I've been very quiet lately not because of any argument with a person, but rather that continuing internal argument with why things are the way they are. This journey is one of ebbs and flows. I feel like I begin to make real progress, but life, as it is, comes with setbacks.
This week, I've been handling all of the baby things -- as in, the material things. We have so much baby stuff, and the time has come to let it all go. It's hard to truly move forward when you trip over a stroller every time you go to the freezer for some chicken. Already, I've given some away, thrown some out, and have plans for what is left.
What's insane is this stuff is just that -- stuff. This stuff is not my baby. Even more notable is the fact that this stuff was never worn or used by my baby. I remind myself of that, of the lack of a direct connection to baby, but still find myself burying my face the Dreft-scented pile of receiving blankets, remembering how excited I was and how deeply blessed I felt when I bought them, and washed them, and readied them for baby to come home.
I think the sadness in this process is less about the loss of the baby, and more about the loss of the plans and the dreams. I think it's about the fact that I'm at an age where some people are just beginning their families, and mine is complete without my consent.

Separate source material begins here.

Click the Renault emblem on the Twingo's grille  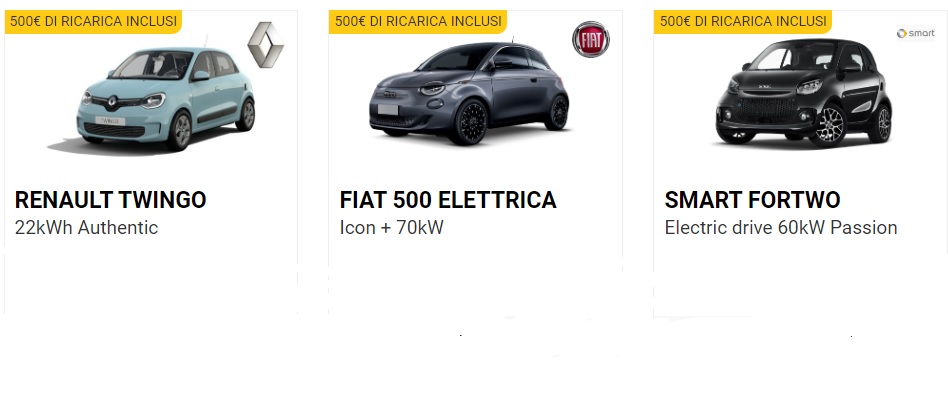pos(112,101)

The children are up and down with all the things strewn about the house. Overall, Bub seems to be fine emotionally, but wanted to know just how many babies all that stuff was for. "Just for Zachary," I said, but then reminded him that all the bins of pink things were there because the doctor told us our son was a daughter for a good many weeks filled with shopping. Bub was then so in tune to little boy things. He saw a commercial with two brothers and spent the evening making comments about what his little brother may have said to him.

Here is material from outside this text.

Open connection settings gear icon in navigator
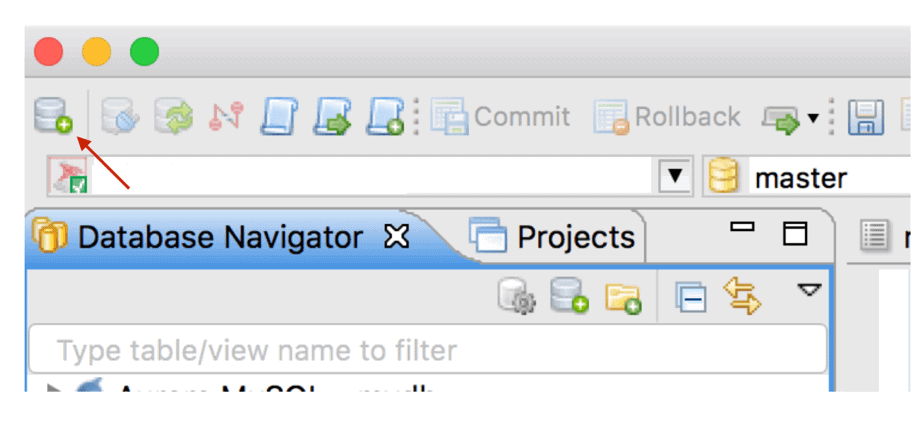Image resolution: width=921 pixels, height=422 pixels. point(517,296)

Gracie, on the other hand, is not handling it as well. She's enjoying having all of the furniture and equipment out for her "babies" to use, but seeing all of the stuff again is bringing back the questions and the comments and the general neediness she exhibited with death was new. She insisted on reading books to me that had been packed away, such as "I'm a Big Sister" and "What to Expect when Mommy's Having a Baby." She needed all kinds of reassurances that I would let her hold/feed/rock our baby "if we ever got to have one". She's been extra whiny, and has needed lots of extra cuddle time and physical comfort. (That's actually better for me, because meeting her emotional needs in a physical way prevents me from quieting my own emotional turmoil with handfuls of chocolate.)
It's sad enough that I get this lesson, but it's so heartbreaking that they get it too. I guess I get why I have to do without, but I don't understand why they have to when having a baby is clearly so important to them. I mean, really, if I think about it, I get why they do without also -- perhaps it's better to learn early that things don't always turn out as they seem. It's just that their struggle in learning to do without makes this whole situation even that much more unfair.